French 'zombie' worker sues boss over 'bore-out'

A Frenchman has lodged a complaint demanding 360,000 euros in compensation and damages for the "bore-out" he suffered as a well-paid executive in the perfume business (AFP Photo/Justin Sullivan)

Paris (AFP) - A Frenchman is suing his former boss over the crushing boredom he suffered in an 80,000 euro-a-year job which he claims turned him into a "professional zombie".

On Monday, Frederic Desnard, 44, lodged a complaint at a labour relations tribunal, demanding 360,000 euros ($415,000) in compensation and damages for the "bore-out" he says he suffered as a well-paid executive in a perfume business.

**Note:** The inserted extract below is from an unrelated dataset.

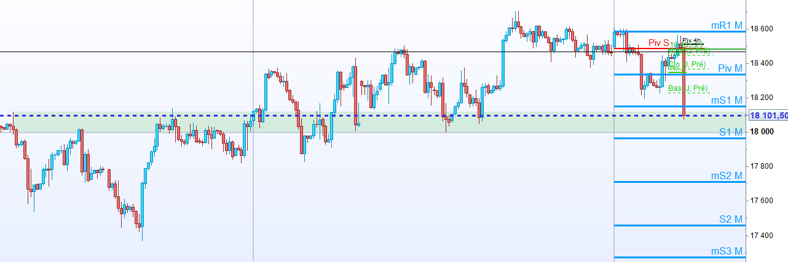788x262 pixels.
Task: Click the mS3 M support label
Action: (728, 252)
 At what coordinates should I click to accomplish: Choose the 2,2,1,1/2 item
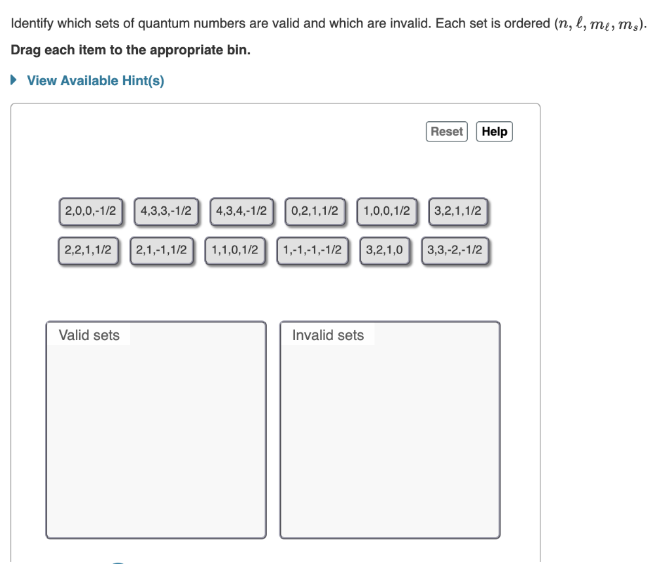[87, 250]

The plaintiff, who was paid an annual salary of more than 80,000 euros, was sacked in September 2014 after he had been on sick leave for seven months from his company, Interparfums.

Desnard's lawyer Montasser Charni said that his "bore-out" -- the opposite of burnout -- caused him to have an epileptic fit while driving, which in turn caused him to have an accident that landed him in a coma for several days and led to his illness.

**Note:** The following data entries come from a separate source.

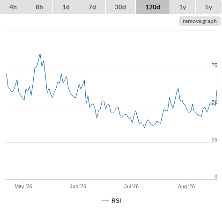Click the 0 y-axis label
Screen dimensions: 222x213
[x=216, y=176]
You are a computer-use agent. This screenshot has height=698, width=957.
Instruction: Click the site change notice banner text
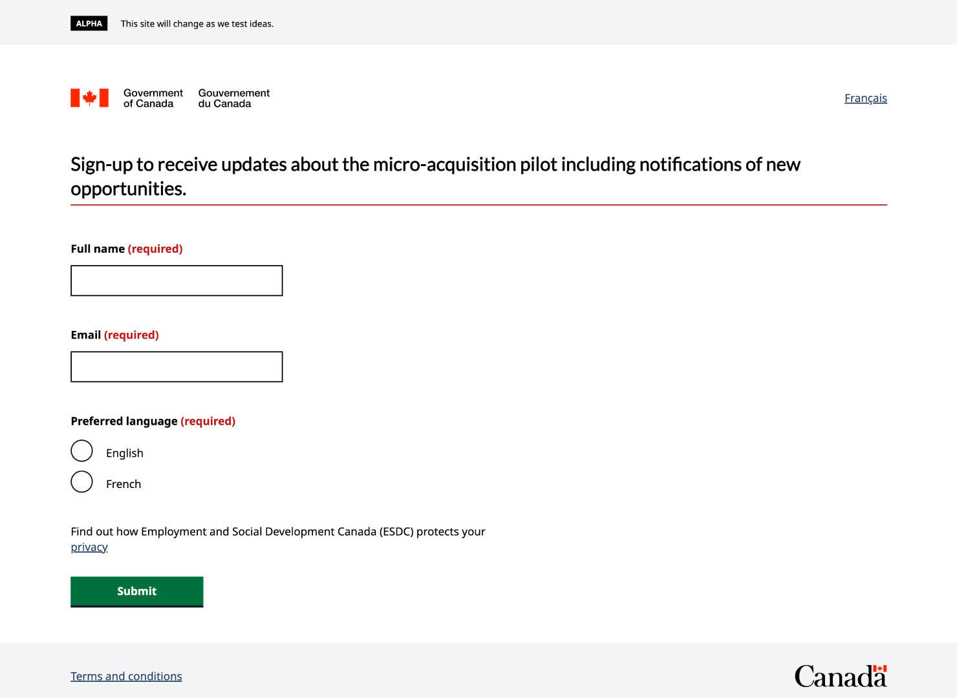click(197, 23)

Although Desnard had a doctor's certificate, labour law will require him to prove a link between his illness and his working conditions in order to win a complaint for unfair dismissal.

Desnard joined the company, which specialises in licensing luxury perfumes, as a manager in December 2006.

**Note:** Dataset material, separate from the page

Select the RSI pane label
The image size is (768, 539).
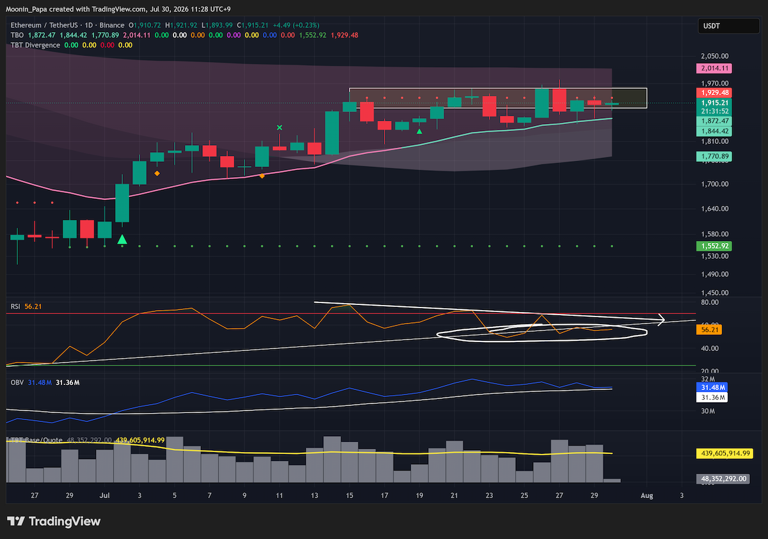[x=15, y=307]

At first he was a model employee who showed "total devotion" to his job, Charni said.

But his workload began to evaporate in 2009 and things got worse in 2012 when Interparfums lost a major contract and began laying off staff.

With nothing much to do, Desnard "spent his time running errands for the president" of the company, Charni said.

- 40-minute days -

In an interview with the daily Le Monde, Desnard said he completed "between 20 and 40 minutes of work a day".

The situation plunged him into a state of "extreme weariness", he said. "I no longer had the energy for anything. I felt guilty and ashamed to earn a salary for nothing. I had the impression I was invisible at the company," the told Le Monde.

Desnard was "destroyed morally and especially physically" but did not dare complain, being glad to have work in a depressed job market, Charni said, adding that his client was being "killed professionally through boredom".

But the company's lawyer Jean-Philippe Benissan said that Desnard never sent a single email to management to complain about his situation, nor did he alert the employee health and safety agency.

Benissan said the company doctor had consistently given Desnard a clean bill of health.

The company lawyer questioned Desnard's "strategy", noting that he had previously complained to the labour relations tribunal of being overworked in his Interparfums job, given "too many hats" to wear.

The tribunal's ruling in the case is set for July 27.